Subject: xsrc/15357: stack trashing bug crashing the sparc Xservers
To: None <gnats-bugs@gnats.netbsd.org>
From: Greg A. Woods <woods@weird.com>
List: netbsd-bugs
Date: 01/24/2002 21:36:21
>Number:         15357
>Category:       xsrc
>Synopsis:       stack trashing bug crashing the sparc Xservers
>Confidential:   no
>Severity:       serious
>Priority:       high
>Responsible:    xsrc-manager
>State:          open
>Class:          sw-bug
>Submitter-Id:   net
>Arrival-Date:   Thu Jan 24 18:37:00 PST 2002
>Closed-Date:
>Last-Modified:
>Originator:     Greg A. Woods
>Release:        xsrc-2001/07/03
>Organization:
Planix, Inc.; Toronto, Ontario; Canada
>Environment:
System: NetBSD 1.5W
Architecture: sparc
Machine: sparc
>Description:

	I've been suffering occasional crashes of the Xserver on my
	primary workstation, a SPARCstation-1, now a 1+, ever since I
	first began to use it.

	Originally (for me) it ran NetBSD-1.3.2/sparc.

	Now it runs 1.5W from sources last updated 2001/06/24, and xsrc
	built from sources last updated 2001/07/03.

	It runs diskless, and has 16MB of ram and a bwtwo frame buffer.

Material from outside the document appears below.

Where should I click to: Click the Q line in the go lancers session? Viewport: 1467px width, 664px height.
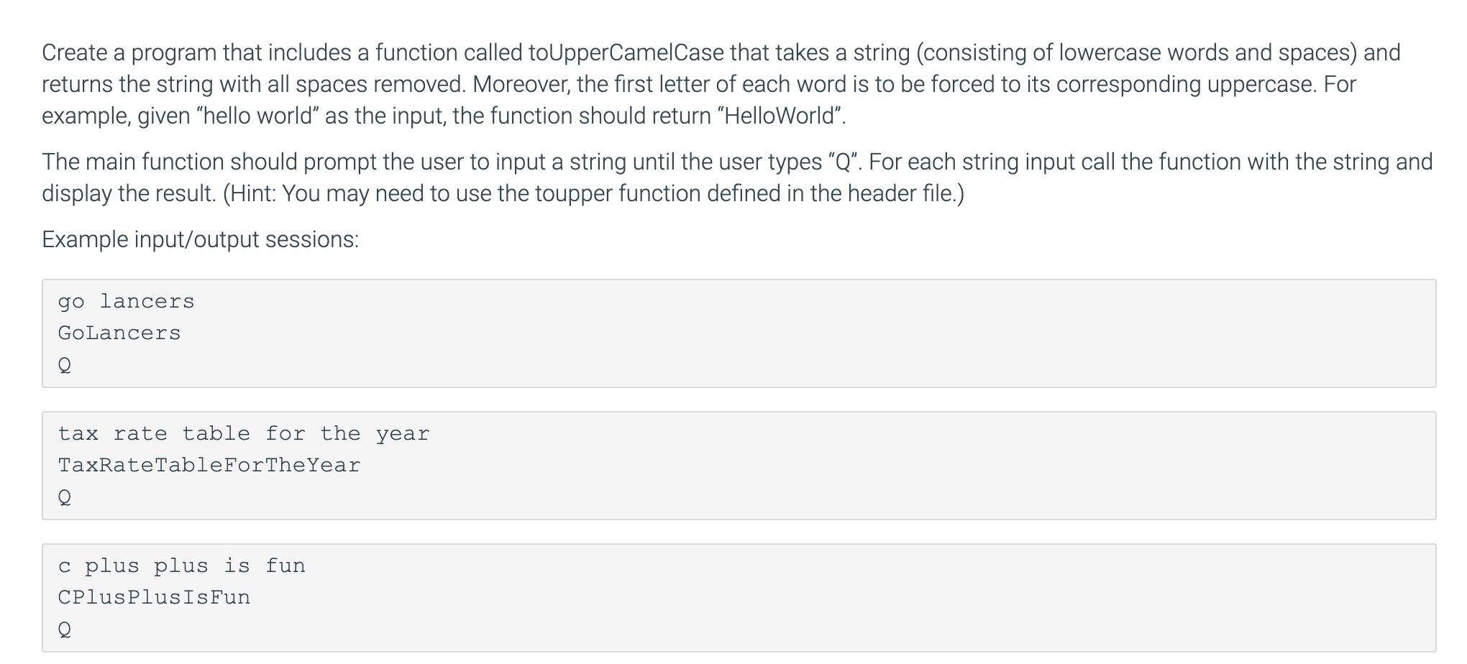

	Since upgrading last week I've been suffering these crashes even
	more frequently it seems, every other day instead of every other
	week (though since I know not exactly what causes them I'm not
	sure how to rate their frequency).

	It doesn't seem to make any difference whether I run Xsun or
	XsunMono, but since I find the latter to perform slightly
	better, and since it is sufficient for this hardware, that's
	what I prefer to run.

	It doesn't matter whether I start it from xdm or xinit.

	I generally run it with xfs (xset fp= tcp/server:7100).

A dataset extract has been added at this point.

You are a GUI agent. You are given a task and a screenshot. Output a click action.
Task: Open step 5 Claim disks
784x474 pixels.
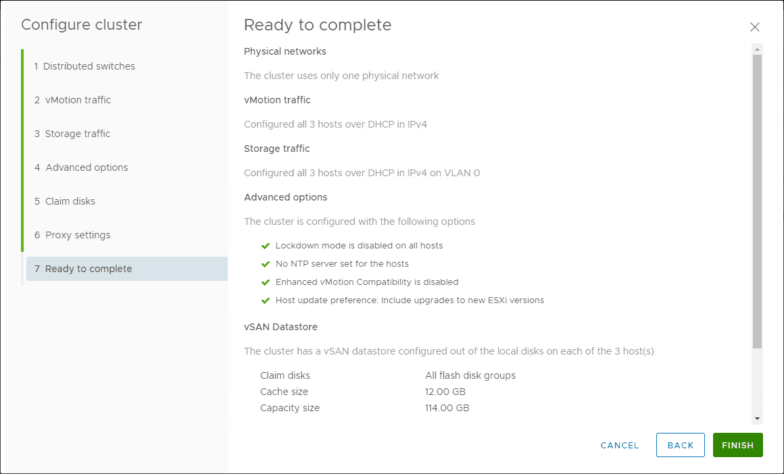click(70, 201)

	Yesterday I decided to suffer the overhead of gdb and I attached
	gdb to the running XsunMono process shortly after I had started
	it with xinit.  Here are the results:

14:04 [19] $ gdb /usr/X11R6/bin/XsunMono 6720  
GNU gdb 4.17
Copyright 1998 Free Software Foundation, Inc.
GDB is free software, covered by the GNU General Public License, and you are
welcome to change it and/or distribute copies of it under certain conditions.
Type "show copying" to see the conditions.
There is absolutely no warranty for GDB.  Type "show warranty" for details.
This GDB was configured as "sparc--netbsd"...

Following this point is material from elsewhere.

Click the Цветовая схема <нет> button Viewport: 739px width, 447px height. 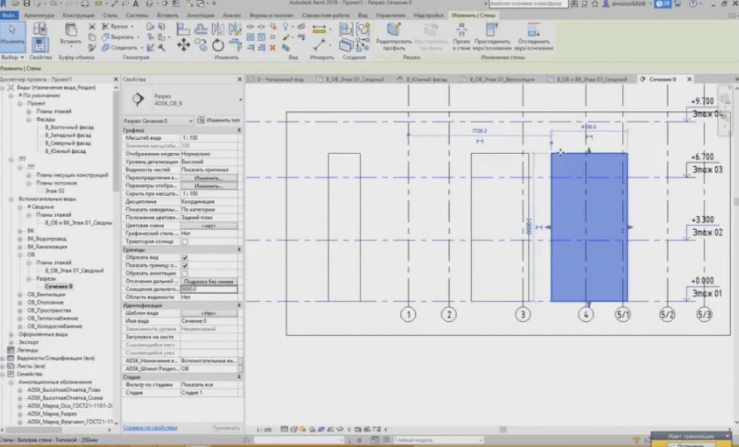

/proven/work/woods/NetBSD-xsrc/xc/programs/Xserver/6720: No such file or directry.
Attaching to program `/usr/X11R6/bin/XsunMono', process 6720
0x18e978 in select ()
(gdb) cont
Continuing.

Program received signal SIGPIPE, Broken pipe.
0x1a3758 in writev ()
(gdb) cont
Continuing.

Program received signal SIGBUS, Bus error.
0x19960 in DeliverEventsToWindow (pWin=0x1f02e9, pEvents=0x417808, count=8, 
    filter=2147483648, grab=0x0, mskidx=37159673) at events.c:1199
1199            if (filter != CantBeFiltered &&
(gdb) where
#0  0x19960 in DeliverEventsToWindow (pWin=0x1f02e9, pEvents=0x417808, 
    count=8, filter=2147483648, grab=0x0, mskidx=37159673) at events.c:1199
#1  0x1ac4c in DeliverFocusedEvent (keybd=0xb0680, xE=0x417808, 
    window=0x46e940, count=8) at events.c:1921
#2  0x382734 in ?? ()
Error accessing memory address 0x3d: Invalid argument.
(gdb) list
1194    
1195        /* CantBeFiltered means only window owner gets the event */
1196        if ((filter == CantBeFiltered) || !(type & EXTENSION_EVENT_BASE))
1197        {
1198            /* if nobody ever wants to see this event, skip some work */
1199            if (filter != CantBeFiltered &&
1200                !((wOtherEventMasks(pWin)|pWin->eventMask) & filter))
1201                return 0;
1202            if ( (attempt = TryClientEvents(wClient(pWin), pEvents, count,
1203                                          pWin->eventMask, filter, grab)) )
(gdb) 


	Here's all gdb can tell me from an earlier dump of Xsun:

21:19 [28] $ gdb Xsun ~/Xsun.core
GNU gdb 4.17
Copyright 1998 Free Software Foundation, Inc.
GDB is free software, covered by the GNU General Public License, and you are
welcome to change it and/or distribute copies of it under certain conditions.
Type "show copying" to see the conditions.
There is absolutely no warranty for GDB.  Type "show warranty" for details.
This GDB was configured as "sparc--netbsd"...
Core was generated by `Xsun'.
Program terminated with signal 11, Segmentation fault.
#0  mieqProcessInputEvents () at mieq.c:191
191         }
(gdb) where
#0  mieqProcessInputEvents () at mieq.c:191
Cannot access memory at address 0x168.
(gdb) list
186                     (*miEventQueue.pPtr->processInputProc)
187                                     (&xe, (DeviceIntPtr)miEventQueue.pPtr, 1);
188                     break;
189                 }
190             }
191         }
192     }
(gdb)


	As I recall this was as much information as I was able to get
	from the cores from the 1.3.2 release too.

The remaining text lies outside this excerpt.